### Task brief
Lines from the records below that contain the word "will" are to be copied out.

:: Data for analysis ::

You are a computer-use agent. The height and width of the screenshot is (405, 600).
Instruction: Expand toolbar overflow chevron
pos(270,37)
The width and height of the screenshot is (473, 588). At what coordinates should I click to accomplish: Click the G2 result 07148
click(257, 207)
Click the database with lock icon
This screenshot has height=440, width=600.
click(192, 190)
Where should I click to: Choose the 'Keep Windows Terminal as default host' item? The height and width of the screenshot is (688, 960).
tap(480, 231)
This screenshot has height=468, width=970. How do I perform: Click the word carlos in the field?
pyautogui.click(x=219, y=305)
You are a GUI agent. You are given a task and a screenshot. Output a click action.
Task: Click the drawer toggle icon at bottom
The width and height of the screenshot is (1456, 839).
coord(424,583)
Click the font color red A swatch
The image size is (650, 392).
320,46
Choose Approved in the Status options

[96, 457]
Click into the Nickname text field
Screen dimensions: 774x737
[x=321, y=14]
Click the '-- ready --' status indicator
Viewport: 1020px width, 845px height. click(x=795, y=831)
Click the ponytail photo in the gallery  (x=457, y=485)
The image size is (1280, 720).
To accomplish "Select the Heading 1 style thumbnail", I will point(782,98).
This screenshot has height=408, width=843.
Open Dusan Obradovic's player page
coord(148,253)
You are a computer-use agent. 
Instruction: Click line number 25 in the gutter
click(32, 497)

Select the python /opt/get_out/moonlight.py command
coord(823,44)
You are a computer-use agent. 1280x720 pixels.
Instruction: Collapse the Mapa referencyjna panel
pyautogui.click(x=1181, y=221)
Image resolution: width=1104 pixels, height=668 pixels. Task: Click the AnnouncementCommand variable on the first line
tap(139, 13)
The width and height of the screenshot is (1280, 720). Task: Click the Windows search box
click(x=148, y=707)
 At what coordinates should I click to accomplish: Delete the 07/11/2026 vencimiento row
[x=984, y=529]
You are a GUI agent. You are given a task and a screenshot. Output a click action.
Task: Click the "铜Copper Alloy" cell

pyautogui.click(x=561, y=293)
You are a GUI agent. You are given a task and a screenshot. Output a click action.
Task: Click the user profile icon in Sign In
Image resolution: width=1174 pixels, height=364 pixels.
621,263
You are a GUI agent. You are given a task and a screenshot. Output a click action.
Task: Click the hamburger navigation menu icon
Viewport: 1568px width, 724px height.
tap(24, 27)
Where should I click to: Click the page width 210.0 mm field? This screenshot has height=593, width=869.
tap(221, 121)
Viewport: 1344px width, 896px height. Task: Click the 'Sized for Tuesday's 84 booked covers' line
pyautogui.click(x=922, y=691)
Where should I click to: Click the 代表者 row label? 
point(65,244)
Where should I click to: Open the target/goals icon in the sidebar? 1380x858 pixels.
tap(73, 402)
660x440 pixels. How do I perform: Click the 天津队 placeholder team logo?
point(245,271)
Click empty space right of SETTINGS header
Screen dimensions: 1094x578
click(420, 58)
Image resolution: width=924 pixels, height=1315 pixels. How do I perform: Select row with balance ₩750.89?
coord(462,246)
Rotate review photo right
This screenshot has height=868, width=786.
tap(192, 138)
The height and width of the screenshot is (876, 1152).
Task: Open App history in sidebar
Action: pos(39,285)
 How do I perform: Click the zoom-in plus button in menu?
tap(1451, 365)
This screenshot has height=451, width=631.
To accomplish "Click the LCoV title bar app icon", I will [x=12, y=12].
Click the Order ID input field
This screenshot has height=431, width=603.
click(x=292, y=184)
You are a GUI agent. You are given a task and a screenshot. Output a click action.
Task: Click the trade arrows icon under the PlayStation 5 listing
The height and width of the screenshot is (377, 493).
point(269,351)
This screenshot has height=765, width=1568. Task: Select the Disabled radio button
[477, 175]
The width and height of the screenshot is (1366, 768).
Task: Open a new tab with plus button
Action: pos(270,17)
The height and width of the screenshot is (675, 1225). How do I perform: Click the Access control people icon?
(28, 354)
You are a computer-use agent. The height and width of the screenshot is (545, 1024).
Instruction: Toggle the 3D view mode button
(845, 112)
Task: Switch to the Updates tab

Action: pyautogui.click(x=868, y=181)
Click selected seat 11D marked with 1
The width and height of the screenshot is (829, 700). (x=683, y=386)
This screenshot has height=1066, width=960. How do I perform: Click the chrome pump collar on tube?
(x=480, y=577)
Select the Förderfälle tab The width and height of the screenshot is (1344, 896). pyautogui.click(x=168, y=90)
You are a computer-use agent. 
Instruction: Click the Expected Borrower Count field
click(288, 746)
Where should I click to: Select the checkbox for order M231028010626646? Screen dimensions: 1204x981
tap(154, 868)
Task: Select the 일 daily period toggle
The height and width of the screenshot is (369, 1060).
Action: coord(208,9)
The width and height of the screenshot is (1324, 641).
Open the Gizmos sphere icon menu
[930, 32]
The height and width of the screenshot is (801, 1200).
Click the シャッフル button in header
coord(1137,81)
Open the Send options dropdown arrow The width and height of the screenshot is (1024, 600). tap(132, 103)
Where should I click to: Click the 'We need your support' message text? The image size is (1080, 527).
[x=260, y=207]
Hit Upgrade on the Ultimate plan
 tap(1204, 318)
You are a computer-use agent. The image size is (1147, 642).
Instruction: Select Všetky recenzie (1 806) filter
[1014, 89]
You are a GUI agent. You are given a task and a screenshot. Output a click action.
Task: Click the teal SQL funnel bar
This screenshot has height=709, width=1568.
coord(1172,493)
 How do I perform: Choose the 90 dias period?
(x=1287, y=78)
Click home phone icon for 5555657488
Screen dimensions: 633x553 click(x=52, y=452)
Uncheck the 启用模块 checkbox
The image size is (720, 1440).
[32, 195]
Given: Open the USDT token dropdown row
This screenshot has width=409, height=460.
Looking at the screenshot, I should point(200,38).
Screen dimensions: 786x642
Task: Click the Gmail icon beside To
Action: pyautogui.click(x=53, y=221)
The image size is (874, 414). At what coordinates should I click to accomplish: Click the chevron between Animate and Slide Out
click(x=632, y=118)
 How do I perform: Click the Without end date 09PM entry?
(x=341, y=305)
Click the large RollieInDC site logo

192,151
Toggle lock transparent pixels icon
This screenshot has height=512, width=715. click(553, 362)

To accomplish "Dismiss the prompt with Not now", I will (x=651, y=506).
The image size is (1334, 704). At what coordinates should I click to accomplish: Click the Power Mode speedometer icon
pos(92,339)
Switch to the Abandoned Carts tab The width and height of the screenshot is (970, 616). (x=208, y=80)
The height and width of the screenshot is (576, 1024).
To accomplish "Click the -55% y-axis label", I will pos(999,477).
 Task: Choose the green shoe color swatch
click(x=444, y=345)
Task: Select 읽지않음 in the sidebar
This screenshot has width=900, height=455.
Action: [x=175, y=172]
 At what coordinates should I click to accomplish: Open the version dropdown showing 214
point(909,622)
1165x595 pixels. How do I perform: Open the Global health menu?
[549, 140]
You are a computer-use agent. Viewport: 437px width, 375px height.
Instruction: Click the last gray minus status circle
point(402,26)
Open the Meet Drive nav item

:::

### Written solution
To accomplish "Select the Heading 1 style thumbnail", I will point(782,98).
To accomplish "Click the LCoV title bar app icon", I will [x=12, y=12].
To accomplish "Dismiss the prompt with Not now", I will (x=651, y=506).
To accomplish "Click the -55% y-axis label", I will pos(999,477).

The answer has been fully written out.